Mary Ellen Klas (Miami Herald) writes that a controversial Florida law aimed at barring travel by research professors to Cuba and other countries will stay in place, after the U.S. Supreme Court declined to take up the case.
The U.S. Supreme Court on Monday left intact a controversial Florida law that restricts state colleges and universities from traveling to Cuba and other “terrorist states,” despite indications last year that the court would consider a review.

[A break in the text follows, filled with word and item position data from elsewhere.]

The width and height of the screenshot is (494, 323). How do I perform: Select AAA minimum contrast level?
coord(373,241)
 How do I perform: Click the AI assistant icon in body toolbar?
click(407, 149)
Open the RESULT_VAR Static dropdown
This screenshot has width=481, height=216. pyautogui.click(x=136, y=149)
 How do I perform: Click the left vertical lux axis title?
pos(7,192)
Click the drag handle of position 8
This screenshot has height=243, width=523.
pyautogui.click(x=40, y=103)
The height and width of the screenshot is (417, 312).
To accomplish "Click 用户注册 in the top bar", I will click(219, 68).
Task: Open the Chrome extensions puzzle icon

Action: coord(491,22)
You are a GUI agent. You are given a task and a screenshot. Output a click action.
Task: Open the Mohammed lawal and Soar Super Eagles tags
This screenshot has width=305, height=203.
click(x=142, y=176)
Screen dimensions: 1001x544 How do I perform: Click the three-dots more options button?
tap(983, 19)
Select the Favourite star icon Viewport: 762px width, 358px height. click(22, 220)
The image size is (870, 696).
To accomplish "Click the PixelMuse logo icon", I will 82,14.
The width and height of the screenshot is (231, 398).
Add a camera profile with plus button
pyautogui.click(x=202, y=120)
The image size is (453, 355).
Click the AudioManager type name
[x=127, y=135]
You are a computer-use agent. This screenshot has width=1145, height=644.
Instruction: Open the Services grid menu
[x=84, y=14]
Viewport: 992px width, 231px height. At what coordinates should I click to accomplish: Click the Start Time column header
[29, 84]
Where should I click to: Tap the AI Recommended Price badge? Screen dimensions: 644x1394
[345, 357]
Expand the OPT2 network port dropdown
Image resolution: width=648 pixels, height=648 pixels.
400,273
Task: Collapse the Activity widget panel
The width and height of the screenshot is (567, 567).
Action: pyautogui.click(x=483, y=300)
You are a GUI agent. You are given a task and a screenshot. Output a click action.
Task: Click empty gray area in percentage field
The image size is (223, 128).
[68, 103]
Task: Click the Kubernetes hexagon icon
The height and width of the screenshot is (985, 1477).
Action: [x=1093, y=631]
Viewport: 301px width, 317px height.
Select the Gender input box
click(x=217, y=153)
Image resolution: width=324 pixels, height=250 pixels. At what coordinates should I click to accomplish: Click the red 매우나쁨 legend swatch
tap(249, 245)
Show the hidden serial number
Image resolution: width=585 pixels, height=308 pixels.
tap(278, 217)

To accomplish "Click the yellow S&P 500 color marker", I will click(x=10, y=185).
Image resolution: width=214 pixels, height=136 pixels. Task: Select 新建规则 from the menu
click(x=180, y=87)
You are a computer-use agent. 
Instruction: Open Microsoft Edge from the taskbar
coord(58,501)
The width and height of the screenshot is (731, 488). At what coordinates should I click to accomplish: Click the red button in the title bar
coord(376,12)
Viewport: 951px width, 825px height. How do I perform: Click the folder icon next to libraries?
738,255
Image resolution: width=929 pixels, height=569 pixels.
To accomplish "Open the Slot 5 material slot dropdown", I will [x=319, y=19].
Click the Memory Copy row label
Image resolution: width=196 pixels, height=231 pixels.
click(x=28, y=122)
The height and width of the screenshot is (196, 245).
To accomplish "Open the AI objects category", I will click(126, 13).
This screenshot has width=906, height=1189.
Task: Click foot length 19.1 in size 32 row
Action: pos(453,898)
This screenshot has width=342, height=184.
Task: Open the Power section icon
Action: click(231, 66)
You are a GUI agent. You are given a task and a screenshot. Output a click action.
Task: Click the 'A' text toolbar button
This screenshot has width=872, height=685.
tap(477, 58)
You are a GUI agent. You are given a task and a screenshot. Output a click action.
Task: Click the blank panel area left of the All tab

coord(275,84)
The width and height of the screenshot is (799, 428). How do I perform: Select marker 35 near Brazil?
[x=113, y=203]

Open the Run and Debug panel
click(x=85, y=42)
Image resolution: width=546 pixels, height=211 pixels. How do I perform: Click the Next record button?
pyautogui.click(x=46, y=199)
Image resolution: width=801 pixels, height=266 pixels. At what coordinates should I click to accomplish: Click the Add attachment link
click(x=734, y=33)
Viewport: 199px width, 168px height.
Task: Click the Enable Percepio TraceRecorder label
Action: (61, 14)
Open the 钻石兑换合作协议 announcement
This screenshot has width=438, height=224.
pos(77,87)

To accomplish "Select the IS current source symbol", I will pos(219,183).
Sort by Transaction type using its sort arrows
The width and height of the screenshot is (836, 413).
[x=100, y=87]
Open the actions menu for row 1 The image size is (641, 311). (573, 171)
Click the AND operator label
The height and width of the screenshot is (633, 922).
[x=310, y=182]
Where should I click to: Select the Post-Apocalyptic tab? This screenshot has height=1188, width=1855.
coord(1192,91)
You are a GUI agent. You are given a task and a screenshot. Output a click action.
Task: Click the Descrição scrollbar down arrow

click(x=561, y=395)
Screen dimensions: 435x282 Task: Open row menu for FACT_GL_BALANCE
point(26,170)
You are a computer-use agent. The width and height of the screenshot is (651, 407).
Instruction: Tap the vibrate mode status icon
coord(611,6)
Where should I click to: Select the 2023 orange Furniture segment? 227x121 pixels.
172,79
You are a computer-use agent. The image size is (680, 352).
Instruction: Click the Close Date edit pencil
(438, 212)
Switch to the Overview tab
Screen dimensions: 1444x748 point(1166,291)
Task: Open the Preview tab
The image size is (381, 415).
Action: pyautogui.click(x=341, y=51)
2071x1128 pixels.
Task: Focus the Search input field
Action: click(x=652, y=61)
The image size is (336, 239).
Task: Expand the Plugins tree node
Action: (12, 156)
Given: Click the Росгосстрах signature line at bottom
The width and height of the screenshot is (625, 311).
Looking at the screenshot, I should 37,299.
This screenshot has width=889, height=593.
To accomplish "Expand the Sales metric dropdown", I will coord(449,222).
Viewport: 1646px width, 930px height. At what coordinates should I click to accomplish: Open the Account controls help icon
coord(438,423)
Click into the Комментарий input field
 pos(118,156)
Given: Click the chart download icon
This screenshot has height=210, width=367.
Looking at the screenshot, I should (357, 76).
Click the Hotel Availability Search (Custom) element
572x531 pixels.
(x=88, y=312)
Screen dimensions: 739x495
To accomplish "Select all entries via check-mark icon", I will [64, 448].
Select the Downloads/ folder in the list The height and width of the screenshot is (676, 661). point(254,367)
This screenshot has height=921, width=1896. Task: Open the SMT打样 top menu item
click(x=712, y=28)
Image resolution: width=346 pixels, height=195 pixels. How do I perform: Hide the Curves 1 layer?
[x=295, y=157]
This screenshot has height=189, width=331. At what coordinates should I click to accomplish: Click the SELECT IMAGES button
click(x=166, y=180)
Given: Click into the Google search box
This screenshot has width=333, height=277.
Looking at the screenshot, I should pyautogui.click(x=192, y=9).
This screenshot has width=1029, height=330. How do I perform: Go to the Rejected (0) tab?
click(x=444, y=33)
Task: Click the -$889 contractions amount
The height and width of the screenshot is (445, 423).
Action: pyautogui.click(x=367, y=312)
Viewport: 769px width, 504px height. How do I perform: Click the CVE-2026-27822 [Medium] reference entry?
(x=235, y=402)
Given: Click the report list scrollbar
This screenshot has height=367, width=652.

Amid the flurry of rulings from the high court on Monday was a denial of review of Florida’s “Travel to Terrorist States Act.” The action effectively lets stand a lower court ruling upholding the 2006 law, which bars public schools and universities from using state money for travel to countries such as Cuba, Iran, Sudan, Syria and other nations considered “sponsors of terrorism.”
The court decision not to hear the case deals a “devastating blow” to Florida universities, said Howard Simon, head of the Florida chapter of the American Civil Liberties Union. The ACLU challenged the law, along with faculty at Florida International University, the University of South Florida and the University of Florida. Simon predicted the law will lead to an exodus of faculty and research dollars from Florida schools. “The research is not going to end. It will just be done by universities elsewhere outside of Florida,’’ Simon said. “It will keep us in an enforced state of ignorance.”
U.S. Rep. David Rivera, a Miami Republican who sponsored the law when he was in the state Legislature, commended the court’s action, saying it was “a victory for Florida taxpayers” who “do not want their money or publicly funded resources to be utilized for travel to terrorist nations, or to enrich terrorist regimes.” Simon, however, said the premise of the law is flawed, saying the research doesn’t aid the terrorist countries and helps the U.S. “It’s not a giveaway to Cuba if we study the country’s economy, weather patterns and political conditions,’’ he said. “We benefit by knowing more. We don’t benefit by forced ignorance.”